Vali Şerif Yılmaz, Burdur Esnaf ve Sanatkarlar Odaları Birliği tarafından düzenlenen kahvaltıda esnaflarla bir araya geldi.

Müze Parkında,Düzenlenen kahvaltı programına Vali Yılmaz’ın yanı sıra, Belediye Başkanı Ali Orkun Ercengiz, Rektör Prof. Dr. Adem Korkmaz, İl Genel Meclisi Başkanı Muzaffer Bağcı, Siyasi Parti Temsilcileri, daire müdürleri, oda ve sivil toplum kuruluşlarının başkan ve temsilcileri ile esnaflar katıldı.

Düzenlen kahvaltı programında Esnaf ve Sanatkarlar Odaları Birliği Başkanı Recep Kalkan, Belediye Başkanı Ali Orkun Ercengiz ve Vali Şerif Yılmaz bir konuşma yaptılar.

Esnaflarla ilk buluşmasını gerçekleştiren Vali Yılmaz burada yaptığı konuşmasında;

“Burdur’da göreve başladıktan sonra ülkemizde çok zorlu bir süreç geçirdik. Biz mesaiden, günlük işlerden başımızı alamadık. Mesaimizin çoğunu bu süreçle ilgili geçirmek zorunda kaldık. O nedenle de bizim çarşıyla ilişkilerimizi istediğimiz manada ve düzeyde ilk planda gerçekleştiremedik. O da biraz önce söylediğim sebepten dolayı. Yoksa normal şartlarda belki de en fazla rahat ettiğimiz, huzur bulduğumuz ortam, çalışma ortamı dışındaki zamanlarda vatandaşlarımızla hangi şart ve vesilelerle olursa olsun fark etmez buluşmak görüşmek bizi daha çok rahatlatıyor.

Hala süreç malum devam ediyor. O zaman dedik ki sabah kahvaltılarda buluşalım, Akşam belli olmuyor insanların yemekleri, farklı programları oluyor. İnşallah bundan sonra farklı esnaf örgütlerimizle beraber kahvaltılarımıza devam edeceğiz. Sanayide de ve diğer bölgelerde de olacak. Katılan arkadaşlarımızla da tek tek görüşme imkanımız olacak. Diğer daire müdürü arkadaşlarımız özelliklede sizlerin de işinin düştüğü, işinin olduğu kurum ve kuruluştaki arkadaşlarımızla beraber kahvaltılara gelmeye çalışacağız.

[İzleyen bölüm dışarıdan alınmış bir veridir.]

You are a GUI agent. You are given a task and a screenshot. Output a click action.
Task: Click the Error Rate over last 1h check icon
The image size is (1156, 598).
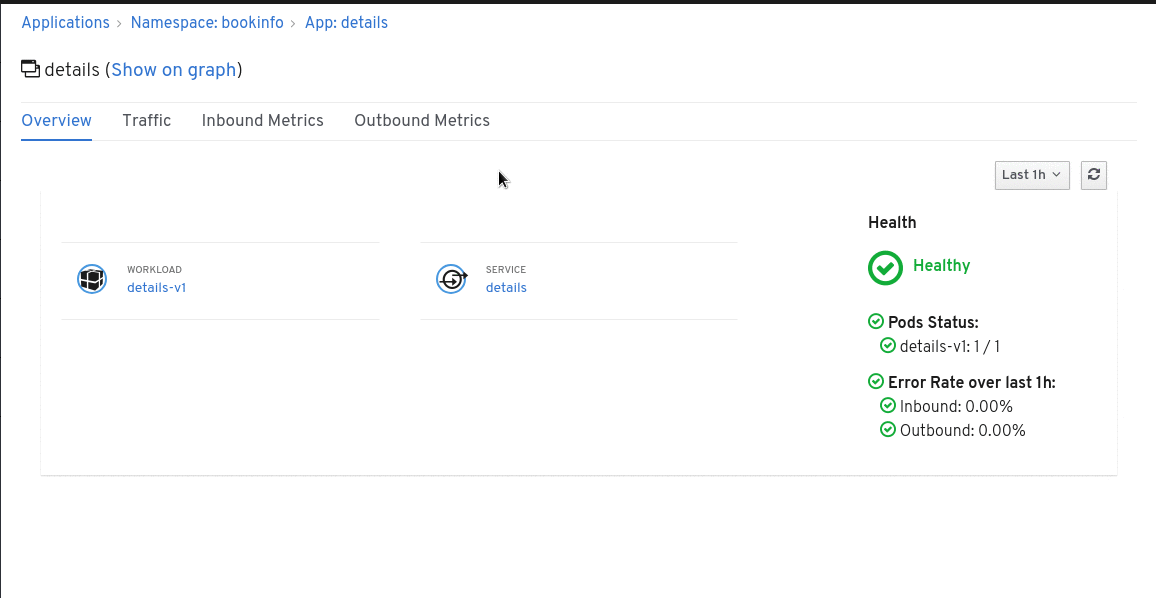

Çünkü sorunları anında çözmemiz lazım. Birilerine havale edersek kesinlikle bu iş olmaz. O nedenle biz bir plan çerçevesinde inşallah bunu gerçekleştireceğiz. Daha sonra belki şehrimizin diğer sivil toplum örgütleriyle, şehrimizde sözü olanlarla beraber olacağız. Bunu değişik vesilelerle gerçekleştireceğiz.

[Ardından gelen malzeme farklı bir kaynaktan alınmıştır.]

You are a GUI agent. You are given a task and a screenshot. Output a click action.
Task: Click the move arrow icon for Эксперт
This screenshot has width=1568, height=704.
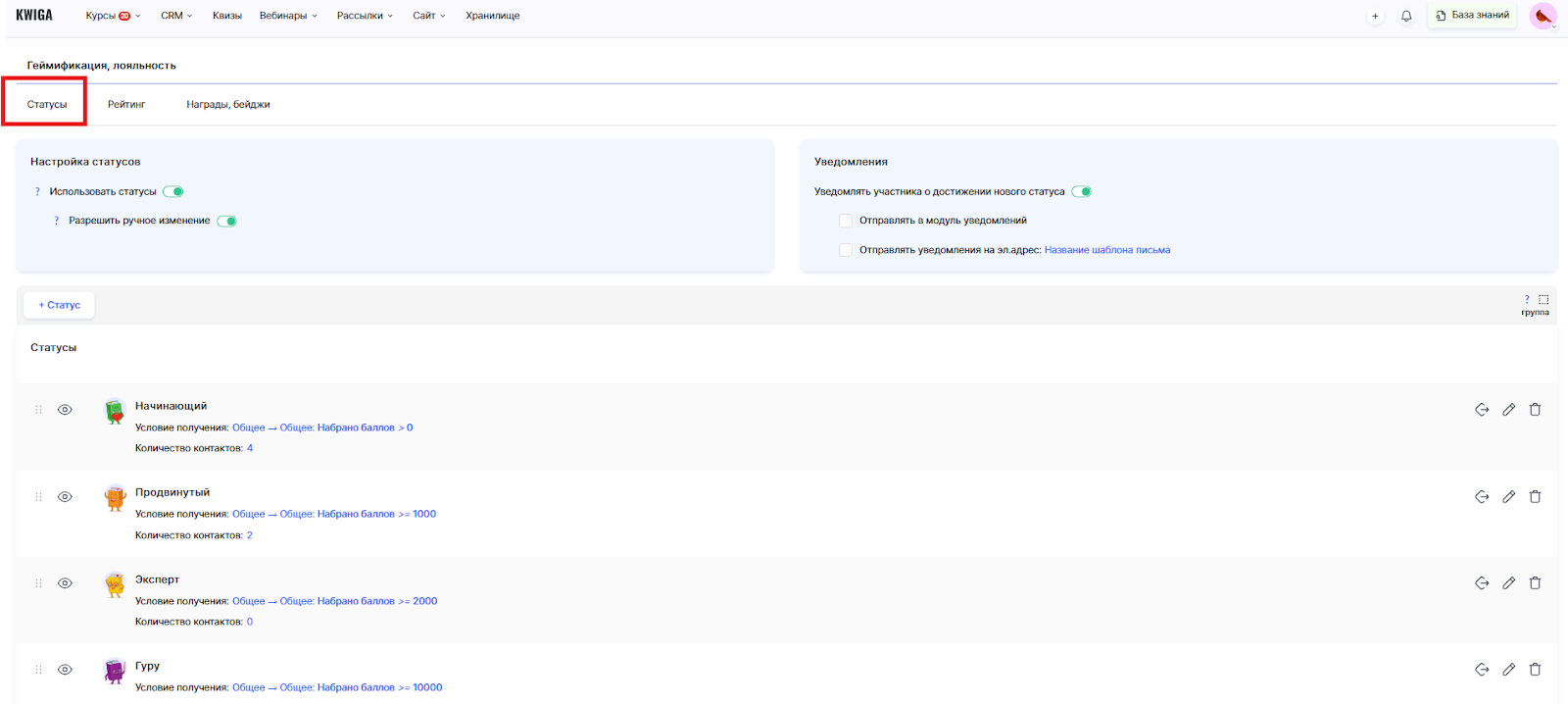click(x=1482, y=583)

Bir plan dahilinde muhtarlarımızla da aynı şekilde buluşmalara başladık. Muhtarlarında sorunlarını almamız gerekiyor. Çözümler varsa bunları üretmemiz gerekiyor. Şehrimizi ben merkezli değil, hep beraber yönetmemiz gerekiyor. Şehirle ilgili tasarruflarda Cumhurbaşkanımız söyledi, karar verilecekse bunu hep beraber değerlendirmemiz istişare etmemiz, neticesinde verilen karara hepimiz uymamız gerekiyor. Şehrin gelişmesi oradaki yaşayan insanlara bağlı. Dışarıdan gelen birisinin şehri geliştirmesi mümkün değil. Bunu başarabildiğimiz sürece de, belki kartopunun çığa dönüşmesi misali, şehrimizden çıkan bir kartopu dışarıdan gelenlerle beraber çığa dönüşebilir. Bunu başarmamız lazım.

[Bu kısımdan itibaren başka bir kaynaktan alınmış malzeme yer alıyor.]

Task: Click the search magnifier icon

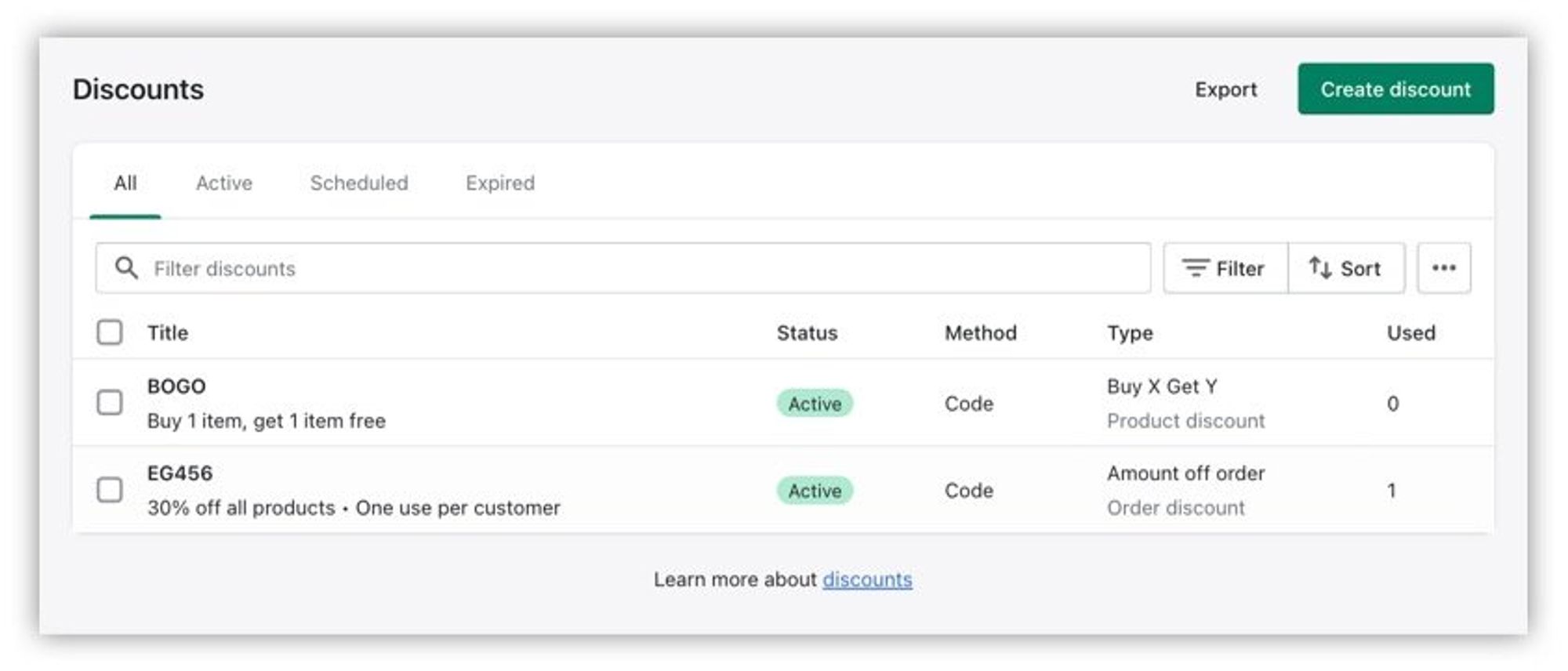Action: click(126, 268)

Eğer siz aynı seviyede kalmayı beklerseniz. Bu kadar gelişmenin bu kadar hızlı dönüşümün olduğu bir devirde, bu çağda, sizin kısa süre sonra bitmeniz demektir. Çoğu zaman örnek veriyorum. Geleneksel el sanatlarımız vardı, çarşıda esnaflarımız vardı, sanatkârlarımız vardı. Bir takım geleneksel el sanatlarımız bitmek üzere. Çırak bulunmadığından yakınılıyor. Doğrudur, çünkü geleceği olmayan bir mesleğe kimse çocuğunu vermek istemiyor. Örneğin semercilik vardı. Şehirlerdeki en fazla gördüğümüz esnaflardan birisiydi. Ama bugün semerci esnafı ben pek göremiyoruz. Semerciliğin bir anlamı kalmadı. Çünkü semer satacak müşteri yok. O zaman ne oldu bugün otomobillerde iç dizaynlarla ilgili çalışmalar başladı. Ama semercimizin bugün eğer koltuk tesisi olursa bir anlam ifade ediyor. Dünkü nalbant, bugün lastik tamircisi veya lastik imalatçısı oluyorsa bir anlam ifade ediyor.

Türkiye de örnek illerden olduğu için söylüyorum, Kayseri de çalışma fırsatımız oldu. Kısa sürede olsa, orada gördüğüm şuydu. Çarşıdaki esnaf belli bir süre sonra fabrika kurmayı hedefliyor, bunu düşünüyor, bununla ilgili uğraşıyor ve bunu gerçekleştiriyor. Anadolu’nun çoğu vilayetlerine dışarıdan sanayici gelmedi bilin. Küçücük fabrikalardan atölyelerden sanayiye dönüştü. Bu dönüşüm, girişimcilik ruhunun olduğu yerlerde çok daha hızlı bir şekilde oldu, ama diğer illerimizde ister istemez, şartları zorlamasıyla insanlar bunu mecburen de olsa, belki birinci kuşak olmasa, ikinci kuşakta bunu gerçekleştirdiğimizi biliyoruz. Birinci kuşakta daha fazla tedbirli gidiyoruz. Belki ikinci kuşakla, gençlerle ilgili bizlerden daha iyi şartlarda eğitimi, teknolojiyi, bilimi iyi kullanan çocuklarımızın öne çıkması gerekiyor. Bunlara destek olmamız gerekiyor. Sadece bizim hayatta edindiğimiz tecrübelerden belki onlara da belli bir şeyler aktarmamız gerekiyor. Onların önünü açmamız gerekiyor. Devamlı suretle arkada bırakırsak, bizim gelişmemizde mümkün değil. Gençlerin önünü açmamız gerekiyor.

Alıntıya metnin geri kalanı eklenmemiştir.